By Tetsushi Kajimoto and Takaya Yamaguchi

TOKYO (Reuters) – Japan would consider the need for an extra budget in the current fiscal year to support areas devastated by a recent chain of natural disasters, Finance Minister Taro Aso said on Friday, which could complicate efforts to restore tattered public finances.

“We will respond appropriately by examining the full picture of damages from a recent series of disasters and how the budget has been used,” Aso told reporters after a cabinet meeting.

Aso’s comment comes as a powerful quake struck the northern island of Hokkaido on Thursday, the second disaster to hit Japan this week after a summer in which the country has been battered by deadly typhoons, flooding and a record heat wave.

The minister made no mention of the size of the extra spending.

Kyodo news agency reported that a supplementary budget could exceed 1 trillion yen ($9.05 billion) including subsidies for local governments, the cost of reinforcing levees and other infrastructure as well as support for small firms and farmers

The spectre of bigger spending raises worries about Japan’s public debt – the industrial world’s heaviest at more than double the size of its economy, although the Bank of Japan’s massive debt purchases have helped lower borrowing costs.

Already, budget requests from Japan’s government offices have hit a record 102.7658 trillion yen for the next fiscal year starting in April, a government official with direct knowledge of the matter told Reuters.

The spending requests increased sharply due to bulging welfare costs to support the ageing population and rising military outlay in the face of threats from North Korea and China, said the official, who spoke on condition of anonymity as the figures will be finalised only later on Friday.

The finance ministry will scrutinise the budget requests and trim the size of spending in December when it drafts an annual budget for fiscal 2019.

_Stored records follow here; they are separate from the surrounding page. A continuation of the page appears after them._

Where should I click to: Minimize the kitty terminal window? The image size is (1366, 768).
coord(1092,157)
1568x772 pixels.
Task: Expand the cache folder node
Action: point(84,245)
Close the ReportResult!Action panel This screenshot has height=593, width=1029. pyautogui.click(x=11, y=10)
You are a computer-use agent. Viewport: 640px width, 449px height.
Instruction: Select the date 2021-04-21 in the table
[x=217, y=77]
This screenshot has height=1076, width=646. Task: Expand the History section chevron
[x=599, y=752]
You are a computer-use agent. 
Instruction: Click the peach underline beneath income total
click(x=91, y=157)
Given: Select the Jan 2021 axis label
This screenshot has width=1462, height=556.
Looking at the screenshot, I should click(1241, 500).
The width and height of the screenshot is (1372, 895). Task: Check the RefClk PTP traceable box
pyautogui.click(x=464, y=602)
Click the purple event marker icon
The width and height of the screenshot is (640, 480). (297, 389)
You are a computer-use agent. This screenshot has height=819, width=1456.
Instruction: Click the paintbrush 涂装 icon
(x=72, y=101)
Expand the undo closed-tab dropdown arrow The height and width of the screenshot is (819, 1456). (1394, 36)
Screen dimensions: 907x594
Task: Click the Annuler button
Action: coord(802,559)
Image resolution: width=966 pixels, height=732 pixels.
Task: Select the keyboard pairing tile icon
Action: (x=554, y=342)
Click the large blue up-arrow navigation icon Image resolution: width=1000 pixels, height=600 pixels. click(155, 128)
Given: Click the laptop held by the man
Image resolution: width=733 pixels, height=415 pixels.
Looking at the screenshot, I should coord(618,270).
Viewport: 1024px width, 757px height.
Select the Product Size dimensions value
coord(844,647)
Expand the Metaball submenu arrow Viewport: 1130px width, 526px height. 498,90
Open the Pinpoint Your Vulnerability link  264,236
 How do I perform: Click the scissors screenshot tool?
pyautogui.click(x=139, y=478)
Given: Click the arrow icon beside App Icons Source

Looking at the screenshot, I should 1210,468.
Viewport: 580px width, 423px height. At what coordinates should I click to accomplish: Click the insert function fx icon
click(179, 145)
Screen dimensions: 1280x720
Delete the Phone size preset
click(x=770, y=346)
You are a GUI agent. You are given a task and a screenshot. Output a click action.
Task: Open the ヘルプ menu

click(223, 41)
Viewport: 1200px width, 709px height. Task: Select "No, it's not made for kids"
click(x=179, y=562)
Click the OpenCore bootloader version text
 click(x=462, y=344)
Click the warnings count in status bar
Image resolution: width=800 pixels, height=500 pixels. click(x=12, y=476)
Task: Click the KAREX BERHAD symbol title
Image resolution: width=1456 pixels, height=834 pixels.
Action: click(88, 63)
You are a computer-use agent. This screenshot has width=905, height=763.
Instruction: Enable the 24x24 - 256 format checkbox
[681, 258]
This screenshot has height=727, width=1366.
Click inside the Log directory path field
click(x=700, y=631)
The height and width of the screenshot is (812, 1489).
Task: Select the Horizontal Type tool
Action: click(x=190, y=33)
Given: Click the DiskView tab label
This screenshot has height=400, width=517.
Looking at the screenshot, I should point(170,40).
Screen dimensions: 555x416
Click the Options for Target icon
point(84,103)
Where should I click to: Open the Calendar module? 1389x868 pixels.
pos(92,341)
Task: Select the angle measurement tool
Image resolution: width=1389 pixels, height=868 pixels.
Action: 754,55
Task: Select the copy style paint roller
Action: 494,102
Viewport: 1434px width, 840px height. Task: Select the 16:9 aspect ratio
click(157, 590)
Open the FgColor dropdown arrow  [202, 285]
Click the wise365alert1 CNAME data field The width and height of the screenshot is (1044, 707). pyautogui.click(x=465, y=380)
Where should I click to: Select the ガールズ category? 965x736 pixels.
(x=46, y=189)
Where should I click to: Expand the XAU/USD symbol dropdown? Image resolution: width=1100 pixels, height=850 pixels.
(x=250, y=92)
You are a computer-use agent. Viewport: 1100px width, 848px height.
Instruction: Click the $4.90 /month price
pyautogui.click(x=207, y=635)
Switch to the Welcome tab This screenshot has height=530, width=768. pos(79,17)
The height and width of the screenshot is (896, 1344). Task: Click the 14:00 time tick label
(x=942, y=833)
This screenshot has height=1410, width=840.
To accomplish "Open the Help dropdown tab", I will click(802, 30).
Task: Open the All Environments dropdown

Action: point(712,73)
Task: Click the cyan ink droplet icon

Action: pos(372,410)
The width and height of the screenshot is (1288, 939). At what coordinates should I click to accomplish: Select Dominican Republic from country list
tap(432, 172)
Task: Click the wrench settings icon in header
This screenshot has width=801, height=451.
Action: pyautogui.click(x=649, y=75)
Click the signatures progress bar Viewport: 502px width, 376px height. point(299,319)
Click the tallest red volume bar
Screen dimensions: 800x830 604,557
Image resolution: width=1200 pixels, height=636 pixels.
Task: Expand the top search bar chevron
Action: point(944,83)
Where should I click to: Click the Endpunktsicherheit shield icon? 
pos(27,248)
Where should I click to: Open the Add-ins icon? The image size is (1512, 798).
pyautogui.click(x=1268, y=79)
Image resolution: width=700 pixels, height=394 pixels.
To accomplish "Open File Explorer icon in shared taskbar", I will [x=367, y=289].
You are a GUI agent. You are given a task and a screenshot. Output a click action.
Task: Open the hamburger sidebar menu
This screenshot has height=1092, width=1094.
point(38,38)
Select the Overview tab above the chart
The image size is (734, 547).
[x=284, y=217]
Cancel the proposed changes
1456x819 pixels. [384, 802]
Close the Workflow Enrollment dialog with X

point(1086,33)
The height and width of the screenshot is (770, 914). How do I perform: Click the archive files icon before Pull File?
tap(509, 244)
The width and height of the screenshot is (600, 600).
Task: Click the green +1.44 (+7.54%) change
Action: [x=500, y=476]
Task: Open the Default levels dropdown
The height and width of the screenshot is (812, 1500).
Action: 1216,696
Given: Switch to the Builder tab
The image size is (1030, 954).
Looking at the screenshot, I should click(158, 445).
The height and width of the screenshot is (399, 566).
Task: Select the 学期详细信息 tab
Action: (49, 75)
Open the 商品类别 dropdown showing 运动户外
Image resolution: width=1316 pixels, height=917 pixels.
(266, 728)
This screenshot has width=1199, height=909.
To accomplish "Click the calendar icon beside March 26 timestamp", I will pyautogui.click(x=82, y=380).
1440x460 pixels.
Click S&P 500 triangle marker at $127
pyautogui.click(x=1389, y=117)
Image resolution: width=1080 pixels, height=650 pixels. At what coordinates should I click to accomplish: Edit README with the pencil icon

The government plans stimulus measures to ease the pain from a planned sales tax hike in Oct. 2019. That would come on top of the budget requests, making it likely that the size of the fiscal 2019 initial budget will exceed 100 trillion yen for the first time ever, analysts say.

The initial budget for the current fiscal year amounts to 97.71 trillion yen, with social security and debt-servicing accounting for more than half the overall spending plan.

The government plans to raise the nationwide sales tax to 10 percent from 8 percent in October 2019 to pay for the cost of social welfare in a step towards Japan’s elusive budget balancing goal in fiscal 2025.